Chi è Joan Lovinescu? Un immigrato rumeno sovrappeso e malandato che si arrabatta in un campo improvvisato di Sesto San Giovanni, vicino a Milano, o un equivoco personaggio coinvolto in traffici poco limpidi tanto da meritare di essere pedinato?
E chi è Aurelio Panebianco? Un ex poliziotto caduto in rovina per oscure macchinazioni di questura e costretto a riciclarsi come investigatore privato in un’agenzia di dubbia reputazione, o un ex agente con una lista di peccati da far accapponare la pelle?
Queste sono le domande che animano la narrazione dalla prima riga fino all’ultima. Le vicende di Joan e Aurelio si sviluppano dapprima parallelamente, fino a toccarsi in una sorta di infinito precoce e sovrapponendosi in cerca della soluzione.
Indagine all’interno dell’animo umano, il Manuale, guida gli occhi del lettore attraverso il mondo sommerso di chi vive ai margini della grande metropoli e cerca di farlo con dignità. Col aprico, con l’intento di spulciare tra le vite dei milanesi (intesi come abitanti di Milano, senza distinzioni manichee) mappa in modo preciso e fedele tutti i luoghi e gli espedienti che un immigrato clandestino deve per forza conoscere per restare a galla in una grande città come Milano.
Non si perde in buonismi bigotti o in toni elegiaci, ma lascia sulla pagina una cronaca sicura e agile del difficile rapporto tra diverse culture e diverse lingue, analizzando quella sorta di sotto-società che gli irregolari creano più o meno consapevolmente per avere un punto di partenza alla ricerca dell’Eldorado. Rappresentato il più delle volte da un lavoro mal pagato e da una stufetta elettrica per scaldarsi la notte.
La storia nera, si sviluppa attorno alla figura di Aurelio, il quale intromettendosi come occhio esterno nella quotidianità mesta di Joan ha il tempo di analizzare la propria vita e di essere giudice, più o meno parziale, di sé stesso. I diversi episodi che hanno Joan come protagonista rappresentano il contr’altare fra le necessità minime degli ultimi e la voglia di emergere di chi ultimo non è, ma è animato dalla stessa brama di farcela a tutti i costi. Sopravvivenza per Joan e avanzamento di carriera per Aurelio. Cambiano i presupposti, ma l’obbiettivo è il medesimo.

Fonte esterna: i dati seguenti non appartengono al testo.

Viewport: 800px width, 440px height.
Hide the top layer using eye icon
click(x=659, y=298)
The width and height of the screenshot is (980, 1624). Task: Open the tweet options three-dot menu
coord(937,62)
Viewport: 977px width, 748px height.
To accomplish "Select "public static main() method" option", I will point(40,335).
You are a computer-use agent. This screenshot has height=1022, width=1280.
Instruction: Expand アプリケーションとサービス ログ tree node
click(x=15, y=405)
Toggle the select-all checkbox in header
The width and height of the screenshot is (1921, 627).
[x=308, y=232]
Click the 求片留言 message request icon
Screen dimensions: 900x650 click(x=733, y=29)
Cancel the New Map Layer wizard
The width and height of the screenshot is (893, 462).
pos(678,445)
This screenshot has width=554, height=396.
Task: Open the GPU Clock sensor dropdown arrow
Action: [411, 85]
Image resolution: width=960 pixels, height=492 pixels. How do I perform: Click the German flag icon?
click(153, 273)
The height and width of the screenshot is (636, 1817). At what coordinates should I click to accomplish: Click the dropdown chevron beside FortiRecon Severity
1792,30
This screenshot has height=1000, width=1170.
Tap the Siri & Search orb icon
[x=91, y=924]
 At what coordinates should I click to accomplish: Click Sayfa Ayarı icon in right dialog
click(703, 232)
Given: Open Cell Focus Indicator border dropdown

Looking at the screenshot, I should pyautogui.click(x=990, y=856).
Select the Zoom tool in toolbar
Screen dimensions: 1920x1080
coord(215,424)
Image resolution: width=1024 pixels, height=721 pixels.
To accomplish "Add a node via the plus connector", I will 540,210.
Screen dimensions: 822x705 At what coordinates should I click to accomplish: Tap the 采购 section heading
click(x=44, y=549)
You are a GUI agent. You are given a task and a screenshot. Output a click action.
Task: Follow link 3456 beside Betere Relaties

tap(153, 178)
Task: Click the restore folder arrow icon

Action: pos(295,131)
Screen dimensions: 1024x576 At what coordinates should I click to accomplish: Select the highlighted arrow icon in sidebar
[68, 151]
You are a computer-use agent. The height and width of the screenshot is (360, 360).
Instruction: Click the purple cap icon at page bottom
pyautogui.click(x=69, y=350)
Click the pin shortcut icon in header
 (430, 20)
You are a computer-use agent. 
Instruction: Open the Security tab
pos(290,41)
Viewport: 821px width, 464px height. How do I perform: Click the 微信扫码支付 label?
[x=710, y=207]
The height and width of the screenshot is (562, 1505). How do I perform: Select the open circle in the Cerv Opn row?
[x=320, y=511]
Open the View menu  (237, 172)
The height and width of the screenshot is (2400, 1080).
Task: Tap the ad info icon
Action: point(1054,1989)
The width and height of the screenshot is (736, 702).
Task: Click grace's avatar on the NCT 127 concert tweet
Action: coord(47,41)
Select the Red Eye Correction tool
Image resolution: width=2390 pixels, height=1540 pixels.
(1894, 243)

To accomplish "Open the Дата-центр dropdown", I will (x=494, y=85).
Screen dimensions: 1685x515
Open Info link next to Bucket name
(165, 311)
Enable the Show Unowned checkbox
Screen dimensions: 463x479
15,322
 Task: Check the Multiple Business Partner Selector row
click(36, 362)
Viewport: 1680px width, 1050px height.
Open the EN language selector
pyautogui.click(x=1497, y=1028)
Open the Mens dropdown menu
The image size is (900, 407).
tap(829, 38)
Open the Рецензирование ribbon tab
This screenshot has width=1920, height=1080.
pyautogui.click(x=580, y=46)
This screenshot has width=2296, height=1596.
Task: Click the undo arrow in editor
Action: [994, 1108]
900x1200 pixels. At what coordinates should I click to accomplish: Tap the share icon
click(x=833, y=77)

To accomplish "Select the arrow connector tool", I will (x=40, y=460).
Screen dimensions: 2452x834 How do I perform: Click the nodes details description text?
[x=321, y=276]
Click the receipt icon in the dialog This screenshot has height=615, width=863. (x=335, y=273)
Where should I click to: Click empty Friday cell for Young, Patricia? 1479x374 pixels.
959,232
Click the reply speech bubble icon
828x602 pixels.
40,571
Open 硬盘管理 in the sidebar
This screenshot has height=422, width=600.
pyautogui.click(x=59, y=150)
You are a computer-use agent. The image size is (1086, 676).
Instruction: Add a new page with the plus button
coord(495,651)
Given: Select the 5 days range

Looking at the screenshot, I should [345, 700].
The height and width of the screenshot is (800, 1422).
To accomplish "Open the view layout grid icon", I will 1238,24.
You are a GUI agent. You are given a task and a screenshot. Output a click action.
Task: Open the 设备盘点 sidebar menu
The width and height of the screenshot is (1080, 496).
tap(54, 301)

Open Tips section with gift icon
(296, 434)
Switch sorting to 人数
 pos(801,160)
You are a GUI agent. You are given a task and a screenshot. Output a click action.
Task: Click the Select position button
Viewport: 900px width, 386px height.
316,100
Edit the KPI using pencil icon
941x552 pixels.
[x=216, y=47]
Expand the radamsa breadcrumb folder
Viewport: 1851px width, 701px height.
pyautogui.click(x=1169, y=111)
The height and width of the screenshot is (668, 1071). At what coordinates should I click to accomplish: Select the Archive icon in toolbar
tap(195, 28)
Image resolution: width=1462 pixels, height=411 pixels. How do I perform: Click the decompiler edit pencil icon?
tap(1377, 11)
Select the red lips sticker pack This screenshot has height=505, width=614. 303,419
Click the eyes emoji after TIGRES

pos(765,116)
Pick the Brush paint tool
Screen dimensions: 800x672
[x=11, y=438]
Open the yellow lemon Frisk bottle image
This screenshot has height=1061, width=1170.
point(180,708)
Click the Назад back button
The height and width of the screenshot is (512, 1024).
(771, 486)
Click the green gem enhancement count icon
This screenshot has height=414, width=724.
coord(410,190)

In questo romanzo tutti cercano qualche cosa, Lovinescu un fantomatico tesoro abbandonato da un capo Rom nel campo ormai sgomberato. Panebianco un senso alla propria vita e a quelle di chi lo circonda moglie, figli e amante. Tutti aspettano l’occasione d’oro per il salto di qualità, alla fine la distruzione dell’uno rappresenterà il riscatto dell’altro.
L’intreccio è sapiente e il metro narrativo adeguato, perché contribuisce a fondere in un’unica voce i sentimenti dei personaggi che spesso si scambiano idealmente di posto al centro della scena.
Il romanzo, che non lesina colpi di scena, presenta diverse chiavi di lettura: una più legata alla città dura e austera, ma allo stesso tempo capace di slanci di vera e propria solidarietà umana, l’altra decisamente più spinta verso l’analisi dell’intimo dell’animo umano; percorso tortuoso e a volte insondabile.
La terza via è quella vincente. Mescolare in un’unica soluzione le due opzioni precedenti e descriverne il risultato con la capacità di un fedele cronista e ottimo scrittore.